IndexError: index -2 is out of bounds for axis 0 with size 1

It works if I am not using zero-shot topic modeling.

Many greetings

MaartenGr commented 4 months ago

I think this issue then relates to https://github.com/MaartenGr/BERTopic/issues/1797 which should be relatively straightforward to fix. I would advise keeping an eye on that issue until a fix is released.

MaartenGr commented 4 months ago

@hubernst

I created a PR in https://github.com/MaartenGr/BERTopic/pull/1804 that should solve both issues, the ordering of the embeddings as well as moving the outlier class back to the 0th position (which is necessary for many other functions).

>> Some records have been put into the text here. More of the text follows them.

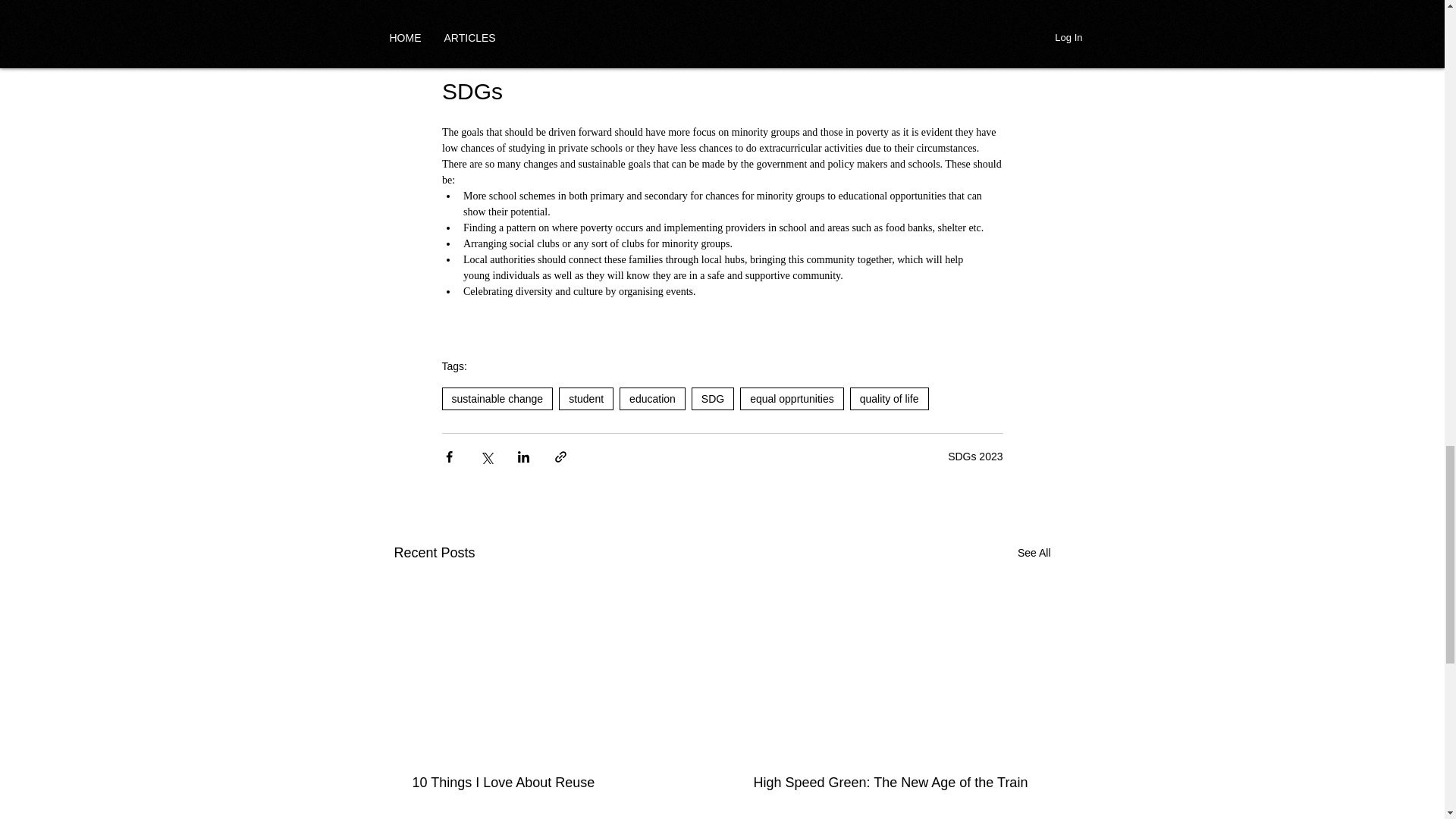
quality of life (889, 398)
10 Things I Love About Reuse (551, 782)
equal opprtunities (791, 398)
SDGs 2023 (975, 456)
See All (1034, 553)
sustainable change (497, 398)
student (585, 398)
SDG (712, 398)
education (652, 398)
High Speed Green: The New Age of the Train (893, 782)
Given the description of an element on the screen output the (x, y) to click on. 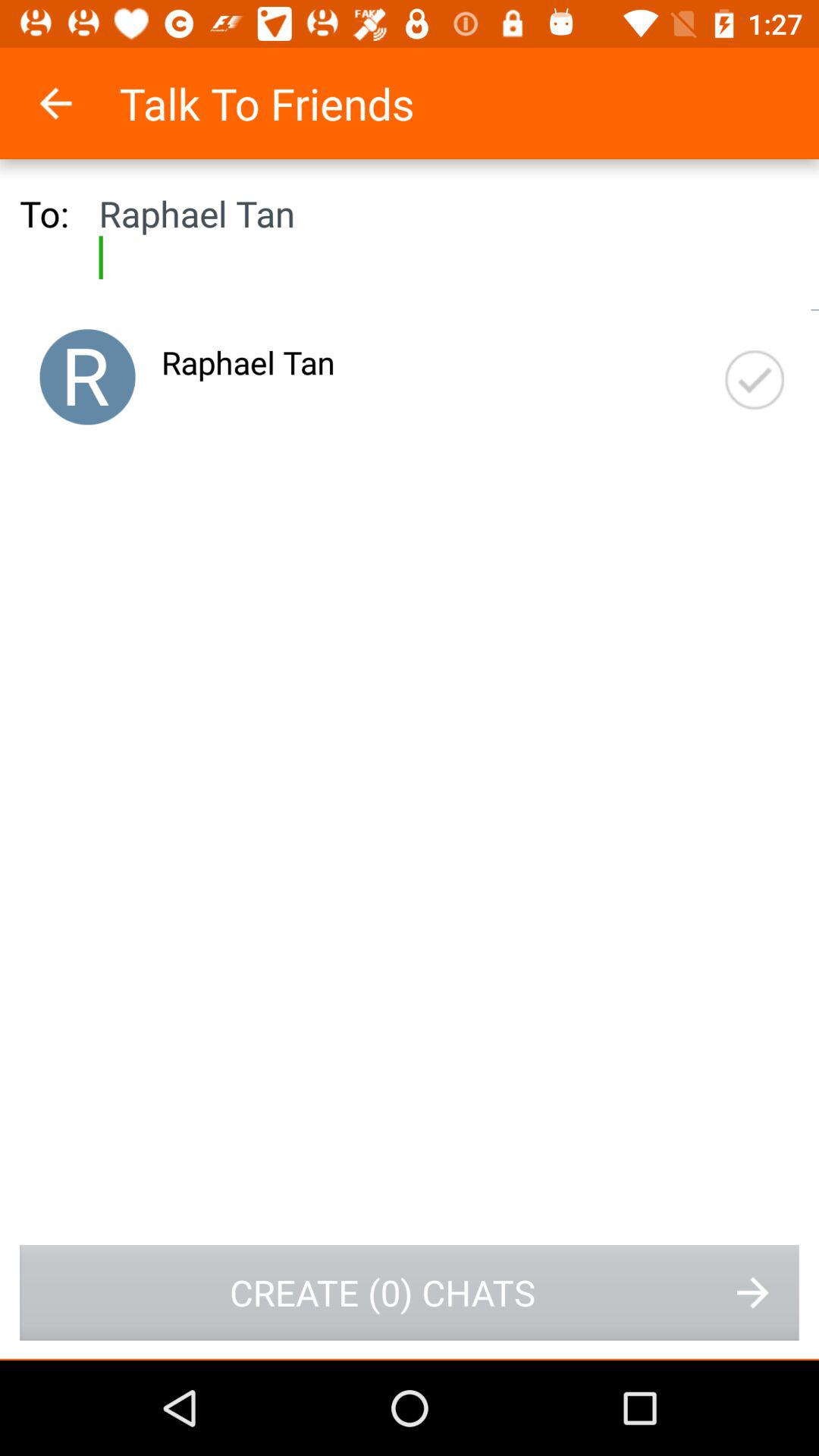
tap the item above the raphael tan
 item (75, 103)
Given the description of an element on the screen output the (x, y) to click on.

Could you test whether it works for you?

hubernst commented 4 months ago

Hello, yes, of course I will check it, thank you for the fix! Hopefully today, tomorrow afternoon at the latest.

hubernst commented 4 months ago

Hi, thanks for the quick help. For the problem described here, the fix #1804 works! I.e. I can now specify different values for zeroshot_min_similarity. Unfortunately the fix does not solve issue #1792, I can also comment on that there. Furthermore, there is an error with topics_per_class(). Sorry.

MaartenGr commented 4 months ago

Glad to hear that it resolved at least this issue ;-) I added my response to that specific issue there.